-- start TASK INPUTS --

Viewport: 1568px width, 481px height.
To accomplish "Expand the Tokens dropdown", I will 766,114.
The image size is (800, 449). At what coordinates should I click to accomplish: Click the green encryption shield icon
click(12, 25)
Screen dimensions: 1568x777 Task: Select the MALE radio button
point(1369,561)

-- end TASK INPUTS --

WRITTEN REQUEST: Write out every line of the listing above again, requests included. Shift each coordinate in the answers by adding 65 to it.

THE SOLUTION:
Viewport: 1568px width, 481px height.
To accomplish "Expand the Tokens dropdown", I will 831,179.
The image size is (800, 449). At what coordinates should I click to accomplish: Click the green encryption shield icon
click(77, 90)
Screen dimensions: 1568x777 Task: Select the MALE radio button
point(1434,626)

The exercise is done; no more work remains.